When WandaVision moves out of the classic sitcom era and into the 2000s, home to contemporary favorites like Malcolm in the Middle and Modern Family, Wanda (Elizabeth Olsen) and Vision's (Paul Bettany) suburban "sitcom" takes a "really cynical" turn. After the unusual newlywed couple found themselves somehow situated in the black-and-white era of The Dick Van Dyke Show and Bewitched — and in front of a live studio audience — Friday's Episode 3 turns technicolor as the superheroes Hustle into the groovy '70s. As the town of Westview moves through decades of classic television, including seminal favorites like Roseanne and Family Ties, the show's stars adjust their performances to replicate the best of TV Land:
"The '70s women, it was almost like there was a relaxation of even just women in social behavior, and so that would affect their voices and the tone that they can take instead of it being all so kind of higher in level," Olsen told Variety about adapting her performance to different eras of television in each new episode of WandaVision. "So the '70s, even though it's this really strange Brady Bunch-aspirational time in this sitcom land, women were still able to kind of have a little bit more control or something that just grounded them a bit more in their voice. And then as we got into the '80s, with those teachable moments and how sincere everything was, that was just really funny."
As WandaVision closes in on modern-day and the mockumentary style popularized by The Office, moving into the 2000s means "comedy and the sitcom becomes really cynical."
"The humor of Malcolm in the Middle and then Modern Family becomes incredibly cynical, and that's what we found comforting, for whatever reason, as a society.
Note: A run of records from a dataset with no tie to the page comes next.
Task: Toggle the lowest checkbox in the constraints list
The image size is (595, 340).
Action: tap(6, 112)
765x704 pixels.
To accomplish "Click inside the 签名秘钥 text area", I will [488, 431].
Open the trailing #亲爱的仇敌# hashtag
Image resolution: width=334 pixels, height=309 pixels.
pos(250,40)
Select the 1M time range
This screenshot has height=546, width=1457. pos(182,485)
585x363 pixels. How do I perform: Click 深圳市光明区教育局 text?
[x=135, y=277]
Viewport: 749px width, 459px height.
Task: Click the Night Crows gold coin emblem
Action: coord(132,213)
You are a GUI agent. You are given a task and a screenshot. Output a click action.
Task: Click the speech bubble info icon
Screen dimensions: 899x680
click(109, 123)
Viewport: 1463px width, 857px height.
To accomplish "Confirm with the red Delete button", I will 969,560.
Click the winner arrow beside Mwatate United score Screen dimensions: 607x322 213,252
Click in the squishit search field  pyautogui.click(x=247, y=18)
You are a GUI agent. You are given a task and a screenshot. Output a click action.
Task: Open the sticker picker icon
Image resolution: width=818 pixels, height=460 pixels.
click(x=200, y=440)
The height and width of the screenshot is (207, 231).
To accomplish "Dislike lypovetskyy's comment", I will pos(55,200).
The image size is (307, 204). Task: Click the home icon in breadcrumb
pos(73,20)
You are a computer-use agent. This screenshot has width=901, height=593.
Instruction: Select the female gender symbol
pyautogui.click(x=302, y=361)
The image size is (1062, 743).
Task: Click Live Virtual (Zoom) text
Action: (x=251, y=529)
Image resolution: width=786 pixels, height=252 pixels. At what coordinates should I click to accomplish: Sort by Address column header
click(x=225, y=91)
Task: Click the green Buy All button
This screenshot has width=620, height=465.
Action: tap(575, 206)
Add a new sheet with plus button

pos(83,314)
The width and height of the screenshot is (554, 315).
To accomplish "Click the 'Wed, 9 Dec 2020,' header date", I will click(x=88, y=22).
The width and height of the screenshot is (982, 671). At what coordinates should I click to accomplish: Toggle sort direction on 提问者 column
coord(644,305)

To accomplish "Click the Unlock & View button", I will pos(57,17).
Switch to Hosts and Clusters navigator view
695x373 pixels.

So it was just fun when we were in this boot camp to not only just chart the physical changes as tools, but also, ‘What was comedy for history of that time?'" Olsen said of the cast and crew's TV-watching boot camp to prepare for WandaVision. "Like the fact that The Brady Bunch is a result of Vietnam or Rosemary's Baby is a film and Brady Bunch is on television, that doesn't make any sense to me. But for whatever reason, that's what the consumer was watching at home."